Although edamame has been included for thousands of years in Asian diets, it’s relatively new to the American diet. The recipe below used an Asian-inspired dressing and healthy whole grains along with several CSA ingredients.

Asian Bulgur & Edamame SaladAsian Bulgur & Edamame Salad

Ingredients
1 cup bulgur (use quinoa for gluten-free version)
1 bunch of edamame, shelled* (~1 cup)
1 sweet pepper, small diced (~1/2 cup)
1 poblano pepper, small diced (~1/2 cup)
1/4 cup shallots, minced (scallions would also be good here)

Dressing
1/4 cup rice-wine vinegar
1 tbs tamari
1 tbs sesame oil
1 tsp powdered ginger (or, use fresh if you have it)
2 tbs sweet chili sauce
1 tsp agave (optional)
cilantro for garnish (optional)

* Edamame is much easier to shell after cooking. Add beans to a pot of boiling water and blanch 4-5 minutes. Drain and immediately put pods in ice water. When cool enough to handle, simply squeeze the pod until the beans pop out.

Method
Bring bulgur to boil in 2 cups of water, reduce to simmer, cover and cook 12-15 minutes, until water is absorbed.

Add edamame, peppers and shallots to a large bowl. Add cooked bulgur and stir to combine.

Whisk together dressing ingredients, and pour over the salad mixture, stirring well to combine. Taste and adjust dressing seasonings, adding a bit of sweetener, if needed.

Let cool and serve garnished with cilantro.

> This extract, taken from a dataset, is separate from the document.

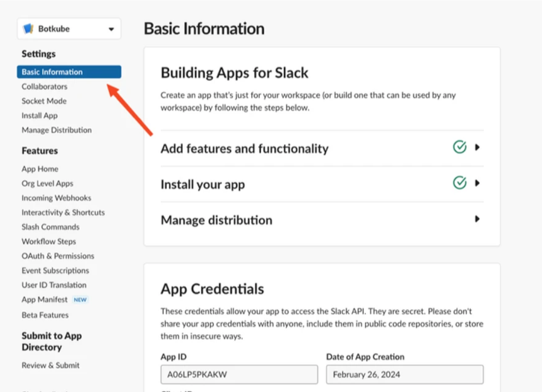
Task: Click the App ID field
Action: coord(239,374)
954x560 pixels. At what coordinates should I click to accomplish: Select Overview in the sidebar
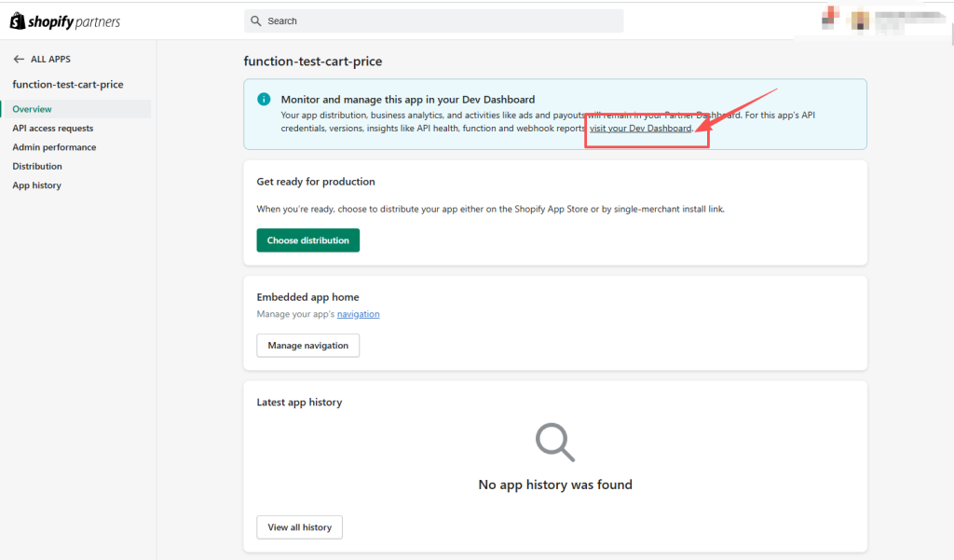(33, 109)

Post sources and recommended links:
Edamame‘s nutritional profile on Nutrition Data.
Soy beans on World’s Healthiest Foods.
12 easy edamame recipes on Eating Well.

Post and photos by Mikaela D. Martin: Blooming Glen CSA member since 2005, board-certified health counselor, and co-founder of Guidance for Growing, an integrative wellness practice in Souderton. Read more about healthy eating and living on her site, http://guidanceforgrowing.com!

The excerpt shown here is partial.